Speaking as such a developer, I agree with Howard: can we please strongly
encourage upwards compatibility in API changes and well-documented migration
paths when this is not practical.
I was somewhat surprised to see maintainers being given carte blanche to
break APIs, package-maintainers and developers not always having the same
interests.
It could take only a few package maintainers to get it wrong over several
revisions and Hackage and maybe Haskell Platform could get a reputation for
instability.
Is it understood that any changes that could break code must break the code
statically?
Chris
From: libraries-bounces@haskell.org [mailto:libraries-bounces@haskell.org]
On Behalf Of Howard B. Golden
Sent: 06 January 2011 17:36
To: libraries@haskell.org; marlowsd@gmail.com
Subject: Re: Proposal: Change to library proposal process
On 06 Jan 2011 11:32:45 +0000, Simon Marlow
The changes being proposed by Greg and Johan, as I understand it, would amount to the following.

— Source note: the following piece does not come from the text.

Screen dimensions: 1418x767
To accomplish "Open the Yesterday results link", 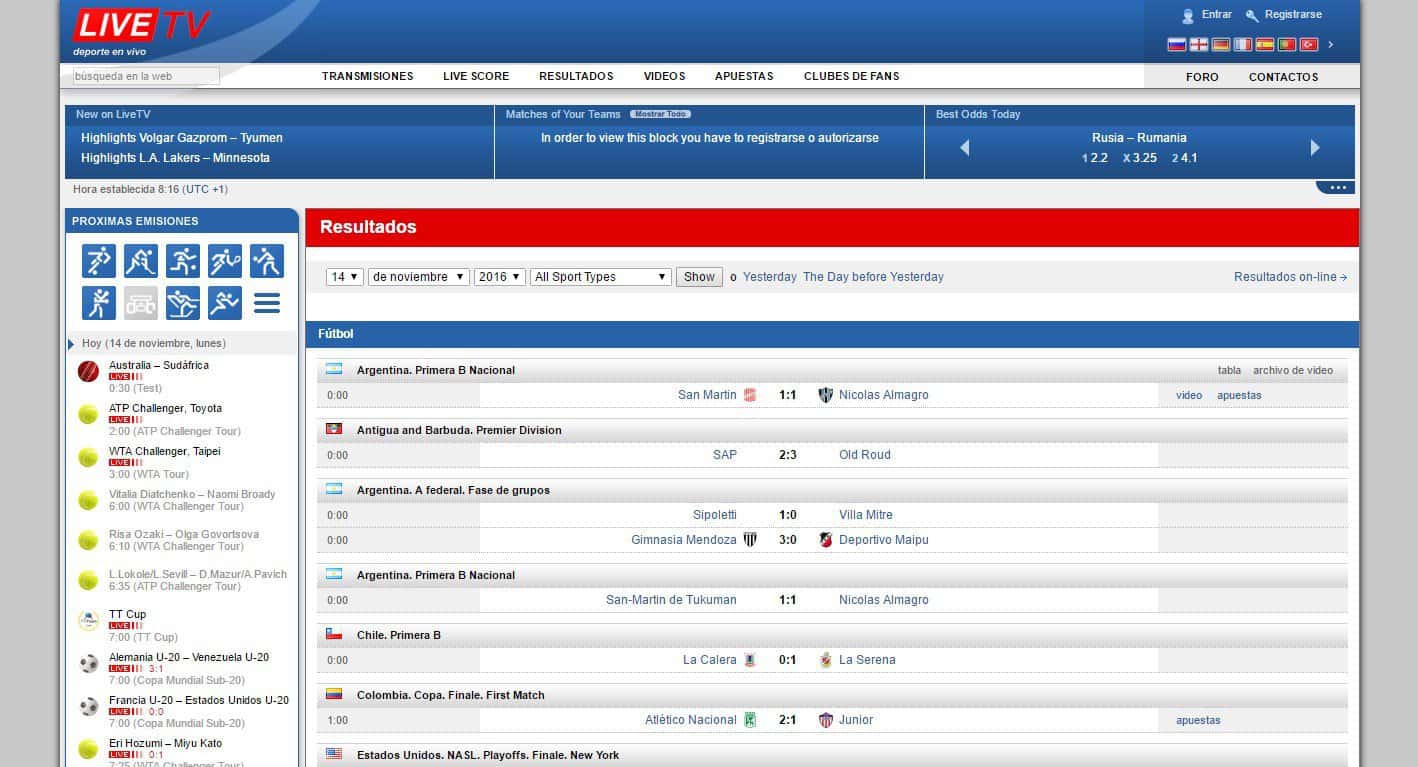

I'm willing to give it a try; we can always go back if it doesn't work out.
- maintainers are empowered to make API changes.

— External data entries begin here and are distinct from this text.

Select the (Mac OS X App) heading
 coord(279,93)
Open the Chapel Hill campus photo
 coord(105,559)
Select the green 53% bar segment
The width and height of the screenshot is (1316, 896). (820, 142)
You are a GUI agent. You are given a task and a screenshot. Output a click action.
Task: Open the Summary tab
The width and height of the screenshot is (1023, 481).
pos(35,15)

- no formal review process for API changes, although there is an expectation that non-trivial changes would still be discussed on the list beforehand.
From my experience upgrading Gentoo's Haskell distribution, I would like to suggest a bit more structure than this. API changes can wreak havoc with many packages. Therefore, I believe that we should _strongly_encourage_ upward compatibility in API changes.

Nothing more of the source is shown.